#### [ASSIGNED TASK]
Each line of the data below that carries the word "post" needs to be copied.

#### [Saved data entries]
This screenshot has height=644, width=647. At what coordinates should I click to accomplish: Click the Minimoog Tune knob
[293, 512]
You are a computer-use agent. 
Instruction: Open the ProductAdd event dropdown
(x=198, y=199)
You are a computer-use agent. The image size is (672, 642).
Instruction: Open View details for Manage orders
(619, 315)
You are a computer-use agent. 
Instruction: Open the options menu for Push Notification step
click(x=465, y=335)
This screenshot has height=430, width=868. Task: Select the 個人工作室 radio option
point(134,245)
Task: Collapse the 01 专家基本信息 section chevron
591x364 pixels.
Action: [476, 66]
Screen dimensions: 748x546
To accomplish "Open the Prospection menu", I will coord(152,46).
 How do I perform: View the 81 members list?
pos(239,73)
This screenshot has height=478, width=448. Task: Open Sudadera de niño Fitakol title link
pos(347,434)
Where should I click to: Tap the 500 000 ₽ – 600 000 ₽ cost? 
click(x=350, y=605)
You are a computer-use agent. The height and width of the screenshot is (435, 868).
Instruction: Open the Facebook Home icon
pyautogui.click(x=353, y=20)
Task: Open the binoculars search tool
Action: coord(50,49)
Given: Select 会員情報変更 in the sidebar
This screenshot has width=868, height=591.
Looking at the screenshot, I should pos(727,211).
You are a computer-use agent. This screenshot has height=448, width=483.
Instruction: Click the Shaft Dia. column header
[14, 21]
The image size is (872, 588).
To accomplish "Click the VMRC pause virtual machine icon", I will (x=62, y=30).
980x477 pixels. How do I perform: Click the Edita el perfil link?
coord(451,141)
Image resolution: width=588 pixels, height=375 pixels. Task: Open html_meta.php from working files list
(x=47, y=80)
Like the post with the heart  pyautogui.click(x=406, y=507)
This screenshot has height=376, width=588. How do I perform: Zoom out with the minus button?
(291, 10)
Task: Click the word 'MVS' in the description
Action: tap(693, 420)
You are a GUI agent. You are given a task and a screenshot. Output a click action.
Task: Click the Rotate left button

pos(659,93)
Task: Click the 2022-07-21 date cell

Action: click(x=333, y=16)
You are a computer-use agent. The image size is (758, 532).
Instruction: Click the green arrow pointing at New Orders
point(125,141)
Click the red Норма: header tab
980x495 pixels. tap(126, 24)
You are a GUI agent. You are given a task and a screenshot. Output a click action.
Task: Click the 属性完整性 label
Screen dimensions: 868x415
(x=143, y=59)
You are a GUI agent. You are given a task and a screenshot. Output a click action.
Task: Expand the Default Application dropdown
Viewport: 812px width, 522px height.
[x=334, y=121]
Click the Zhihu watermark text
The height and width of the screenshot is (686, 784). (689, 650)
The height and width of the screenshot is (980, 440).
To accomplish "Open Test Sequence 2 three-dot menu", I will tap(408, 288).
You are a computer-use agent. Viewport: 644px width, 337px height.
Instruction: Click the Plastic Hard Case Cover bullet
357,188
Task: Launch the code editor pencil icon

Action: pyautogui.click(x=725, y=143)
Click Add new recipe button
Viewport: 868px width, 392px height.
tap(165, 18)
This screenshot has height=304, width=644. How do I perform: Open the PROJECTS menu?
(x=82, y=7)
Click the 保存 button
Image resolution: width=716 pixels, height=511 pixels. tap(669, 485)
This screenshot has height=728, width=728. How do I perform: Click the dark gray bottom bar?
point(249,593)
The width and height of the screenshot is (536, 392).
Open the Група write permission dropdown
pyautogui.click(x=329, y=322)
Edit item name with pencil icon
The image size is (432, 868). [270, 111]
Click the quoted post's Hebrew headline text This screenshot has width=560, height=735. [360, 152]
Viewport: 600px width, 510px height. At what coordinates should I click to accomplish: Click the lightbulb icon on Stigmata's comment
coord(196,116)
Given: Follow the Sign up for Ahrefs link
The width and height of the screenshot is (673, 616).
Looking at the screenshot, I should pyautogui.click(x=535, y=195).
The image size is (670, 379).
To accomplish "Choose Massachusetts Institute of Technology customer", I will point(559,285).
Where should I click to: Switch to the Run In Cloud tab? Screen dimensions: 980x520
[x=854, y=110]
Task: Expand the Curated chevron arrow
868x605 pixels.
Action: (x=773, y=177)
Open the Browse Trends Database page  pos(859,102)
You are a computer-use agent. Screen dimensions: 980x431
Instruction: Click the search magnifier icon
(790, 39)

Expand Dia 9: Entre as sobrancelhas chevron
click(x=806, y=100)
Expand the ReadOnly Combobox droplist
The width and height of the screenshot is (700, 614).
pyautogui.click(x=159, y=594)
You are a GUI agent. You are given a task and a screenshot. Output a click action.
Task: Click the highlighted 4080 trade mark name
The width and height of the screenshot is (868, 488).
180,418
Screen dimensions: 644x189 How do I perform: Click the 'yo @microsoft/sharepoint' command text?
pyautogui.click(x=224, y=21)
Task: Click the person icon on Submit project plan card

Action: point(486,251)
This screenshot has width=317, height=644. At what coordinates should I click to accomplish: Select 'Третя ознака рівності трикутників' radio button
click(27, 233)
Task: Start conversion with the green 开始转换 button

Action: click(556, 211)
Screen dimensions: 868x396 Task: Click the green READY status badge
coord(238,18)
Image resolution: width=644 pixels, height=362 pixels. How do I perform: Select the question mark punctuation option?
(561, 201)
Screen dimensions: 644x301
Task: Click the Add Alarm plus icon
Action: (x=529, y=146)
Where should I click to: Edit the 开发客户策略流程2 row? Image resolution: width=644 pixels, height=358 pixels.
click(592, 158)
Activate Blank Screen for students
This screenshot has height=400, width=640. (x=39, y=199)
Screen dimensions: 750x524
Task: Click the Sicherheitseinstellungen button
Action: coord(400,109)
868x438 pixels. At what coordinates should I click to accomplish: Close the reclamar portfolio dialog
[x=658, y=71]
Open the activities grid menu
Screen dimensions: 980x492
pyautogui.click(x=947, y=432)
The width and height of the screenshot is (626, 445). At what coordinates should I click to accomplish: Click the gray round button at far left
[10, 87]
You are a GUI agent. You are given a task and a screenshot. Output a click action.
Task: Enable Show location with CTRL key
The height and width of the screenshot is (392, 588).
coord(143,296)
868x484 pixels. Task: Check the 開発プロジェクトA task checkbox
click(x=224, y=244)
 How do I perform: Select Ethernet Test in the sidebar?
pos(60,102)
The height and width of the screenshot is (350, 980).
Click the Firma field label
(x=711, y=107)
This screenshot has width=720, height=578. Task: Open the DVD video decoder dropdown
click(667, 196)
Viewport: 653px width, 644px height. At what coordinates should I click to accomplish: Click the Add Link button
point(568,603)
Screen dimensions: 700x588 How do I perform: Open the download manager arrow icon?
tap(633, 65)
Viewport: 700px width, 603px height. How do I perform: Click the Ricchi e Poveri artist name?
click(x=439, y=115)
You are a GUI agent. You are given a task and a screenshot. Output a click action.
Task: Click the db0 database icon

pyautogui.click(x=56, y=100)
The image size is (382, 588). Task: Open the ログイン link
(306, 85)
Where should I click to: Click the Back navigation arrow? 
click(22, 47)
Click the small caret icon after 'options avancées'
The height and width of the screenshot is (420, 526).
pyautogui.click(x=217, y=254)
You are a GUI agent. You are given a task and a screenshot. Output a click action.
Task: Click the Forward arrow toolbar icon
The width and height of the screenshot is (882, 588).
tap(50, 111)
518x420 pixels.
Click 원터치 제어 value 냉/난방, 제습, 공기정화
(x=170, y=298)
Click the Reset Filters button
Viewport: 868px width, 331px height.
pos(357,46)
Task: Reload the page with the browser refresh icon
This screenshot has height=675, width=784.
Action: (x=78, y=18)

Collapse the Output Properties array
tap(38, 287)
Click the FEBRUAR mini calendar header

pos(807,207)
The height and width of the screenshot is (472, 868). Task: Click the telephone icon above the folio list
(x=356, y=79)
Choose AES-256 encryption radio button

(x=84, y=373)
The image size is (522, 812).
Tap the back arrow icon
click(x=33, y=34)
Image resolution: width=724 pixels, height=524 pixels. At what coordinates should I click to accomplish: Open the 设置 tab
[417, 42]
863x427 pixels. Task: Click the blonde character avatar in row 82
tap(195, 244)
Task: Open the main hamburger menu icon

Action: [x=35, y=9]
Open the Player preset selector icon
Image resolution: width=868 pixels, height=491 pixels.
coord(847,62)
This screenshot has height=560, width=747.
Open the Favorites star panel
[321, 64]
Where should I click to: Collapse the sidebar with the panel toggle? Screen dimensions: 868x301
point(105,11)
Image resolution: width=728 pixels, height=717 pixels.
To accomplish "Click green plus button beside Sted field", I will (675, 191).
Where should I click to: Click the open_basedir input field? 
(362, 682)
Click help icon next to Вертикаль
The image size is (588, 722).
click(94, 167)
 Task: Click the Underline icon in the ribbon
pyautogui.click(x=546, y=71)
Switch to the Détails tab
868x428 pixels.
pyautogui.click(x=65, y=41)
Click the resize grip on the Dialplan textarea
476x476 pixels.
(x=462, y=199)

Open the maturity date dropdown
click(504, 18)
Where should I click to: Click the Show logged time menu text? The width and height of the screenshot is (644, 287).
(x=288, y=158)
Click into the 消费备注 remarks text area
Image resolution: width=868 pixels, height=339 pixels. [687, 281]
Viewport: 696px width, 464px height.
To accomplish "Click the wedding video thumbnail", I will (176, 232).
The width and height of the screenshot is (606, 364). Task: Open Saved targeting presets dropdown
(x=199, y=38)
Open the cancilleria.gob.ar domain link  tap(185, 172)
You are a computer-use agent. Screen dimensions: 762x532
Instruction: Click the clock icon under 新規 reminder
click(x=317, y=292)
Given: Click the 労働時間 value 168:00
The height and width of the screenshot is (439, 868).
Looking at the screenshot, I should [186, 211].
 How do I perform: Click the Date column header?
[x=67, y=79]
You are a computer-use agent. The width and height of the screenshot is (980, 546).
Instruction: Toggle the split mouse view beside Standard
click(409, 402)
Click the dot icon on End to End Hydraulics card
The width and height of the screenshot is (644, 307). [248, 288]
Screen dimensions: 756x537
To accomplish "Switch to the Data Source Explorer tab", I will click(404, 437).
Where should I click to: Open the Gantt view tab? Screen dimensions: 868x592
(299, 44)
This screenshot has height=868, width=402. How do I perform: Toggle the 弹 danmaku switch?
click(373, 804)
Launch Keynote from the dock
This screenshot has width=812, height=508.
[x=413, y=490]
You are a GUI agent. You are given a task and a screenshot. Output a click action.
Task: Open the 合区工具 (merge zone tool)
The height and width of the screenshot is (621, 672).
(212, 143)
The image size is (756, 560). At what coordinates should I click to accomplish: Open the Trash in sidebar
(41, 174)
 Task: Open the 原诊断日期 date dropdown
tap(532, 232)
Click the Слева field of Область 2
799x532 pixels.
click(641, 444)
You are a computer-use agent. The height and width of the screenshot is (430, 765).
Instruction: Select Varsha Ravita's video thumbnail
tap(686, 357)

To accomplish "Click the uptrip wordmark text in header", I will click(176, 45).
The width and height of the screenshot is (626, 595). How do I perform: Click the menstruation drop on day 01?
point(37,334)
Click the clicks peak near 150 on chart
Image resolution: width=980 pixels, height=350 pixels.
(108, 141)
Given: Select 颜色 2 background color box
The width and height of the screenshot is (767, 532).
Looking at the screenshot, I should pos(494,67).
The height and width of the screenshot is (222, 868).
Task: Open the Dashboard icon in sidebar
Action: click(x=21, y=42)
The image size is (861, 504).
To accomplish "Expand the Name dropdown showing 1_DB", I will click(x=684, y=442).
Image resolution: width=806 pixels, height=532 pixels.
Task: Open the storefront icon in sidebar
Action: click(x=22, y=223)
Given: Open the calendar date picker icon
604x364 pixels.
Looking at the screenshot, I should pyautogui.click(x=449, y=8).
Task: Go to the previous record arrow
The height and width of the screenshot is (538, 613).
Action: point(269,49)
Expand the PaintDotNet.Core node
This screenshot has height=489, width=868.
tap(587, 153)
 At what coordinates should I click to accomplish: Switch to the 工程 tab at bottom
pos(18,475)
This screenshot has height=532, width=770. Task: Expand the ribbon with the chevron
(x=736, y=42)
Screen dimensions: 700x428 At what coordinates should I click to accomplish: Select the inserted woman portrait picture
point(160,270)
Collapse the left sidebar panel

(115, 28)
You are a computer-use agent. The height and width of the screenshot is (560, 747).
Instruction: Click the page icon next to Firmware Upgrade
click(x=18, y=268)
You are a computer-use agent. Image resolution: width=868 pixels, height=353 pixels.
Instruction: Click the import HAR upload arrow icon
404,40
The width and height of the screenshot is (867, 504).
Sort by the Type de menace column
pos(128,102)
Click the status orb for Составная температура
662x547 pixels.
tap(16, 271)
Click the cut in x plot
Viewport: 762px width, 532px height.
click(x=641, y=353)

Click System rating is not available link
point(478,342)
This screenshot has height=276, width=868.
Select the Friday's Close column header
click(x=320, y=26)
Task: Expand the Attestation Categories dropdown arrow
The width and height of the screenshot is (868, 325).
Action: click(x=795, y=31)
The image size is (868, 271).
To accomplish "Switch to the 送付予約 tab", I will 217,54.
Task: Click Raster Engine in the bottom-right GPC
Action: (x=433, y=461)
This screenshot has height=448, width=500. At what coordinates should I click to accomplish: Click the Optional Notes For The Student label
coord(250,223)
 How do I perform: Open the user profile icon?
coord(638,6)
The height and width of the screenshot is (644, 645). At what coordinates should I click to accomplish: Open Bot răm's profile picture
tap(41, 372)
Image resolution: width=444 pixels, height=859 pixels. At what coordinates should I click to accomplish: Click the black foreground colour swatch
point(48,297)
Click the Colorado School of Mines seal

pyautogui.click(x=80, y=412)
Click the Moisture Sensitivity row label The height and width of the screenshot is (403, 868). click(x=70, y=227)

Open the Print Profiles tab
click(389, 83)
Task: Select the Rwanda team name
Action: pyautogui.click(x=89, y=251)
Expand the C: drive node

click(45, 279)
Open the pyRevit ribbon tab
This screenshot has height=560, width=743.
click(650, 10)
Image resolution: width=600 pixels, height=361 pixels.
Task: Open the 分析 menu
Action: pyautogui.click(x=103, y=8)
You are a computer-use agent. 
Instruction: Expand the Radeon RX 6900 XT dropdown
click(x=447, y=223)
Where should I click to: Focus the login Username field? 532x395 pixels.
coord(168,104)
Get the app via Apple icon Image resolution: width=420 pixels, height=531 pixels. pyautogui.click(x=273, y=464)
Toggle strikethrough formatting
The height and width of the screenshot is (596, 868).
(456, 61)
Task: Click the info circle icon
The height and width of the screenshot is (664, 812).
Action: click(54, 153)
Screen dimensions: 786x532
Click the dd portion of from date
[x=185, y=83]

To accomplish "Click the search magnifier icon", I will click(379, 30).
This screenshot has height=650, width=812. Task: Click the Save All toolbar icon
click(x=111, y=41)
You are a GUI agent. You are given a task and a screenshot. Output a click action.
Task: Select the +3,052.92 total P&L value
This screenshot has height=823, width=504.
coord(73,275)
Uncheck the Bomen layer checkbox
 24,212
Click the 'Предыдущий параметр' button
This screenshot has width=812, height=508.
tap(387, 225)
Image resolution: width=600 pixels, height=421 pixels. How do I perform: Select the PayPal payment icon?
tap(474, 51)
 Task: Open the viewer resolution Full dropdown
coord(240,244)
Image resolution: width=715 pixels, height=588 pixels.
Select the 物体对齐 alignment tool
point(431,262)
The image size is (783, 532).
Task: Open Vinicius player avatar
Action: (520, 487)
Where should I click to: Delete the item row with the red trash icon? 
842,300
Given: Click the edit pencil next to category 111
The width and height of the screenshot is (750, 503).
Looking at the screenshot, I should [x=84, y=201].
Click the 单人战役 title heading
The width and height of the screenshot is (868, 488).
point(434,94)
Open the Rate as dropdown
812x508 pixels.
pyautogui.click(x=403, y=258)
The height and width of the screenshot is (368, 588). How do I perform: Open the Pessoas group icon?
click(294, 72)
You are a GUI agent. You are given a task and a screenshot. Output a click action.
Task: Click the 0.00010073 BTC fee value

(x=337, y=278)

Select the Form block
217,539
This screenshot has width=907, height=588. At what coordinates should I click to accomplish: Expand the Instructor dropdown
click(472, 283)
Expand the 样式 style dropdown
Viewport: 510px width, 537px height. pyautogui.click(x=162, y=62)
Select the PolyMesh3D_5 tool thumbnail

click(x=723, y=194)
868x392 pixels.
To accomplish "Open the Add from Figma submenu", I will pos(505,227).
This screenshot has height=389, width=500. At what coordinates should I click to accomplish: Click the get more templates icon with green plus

#### [RESPONSE TO THIS EXERCISE]
Like the post with the heart  pyautogui.click(x=406, y=507)
Click the quoted post's Hebrew headline text This screenshot has width=560, height=735. [360, 152]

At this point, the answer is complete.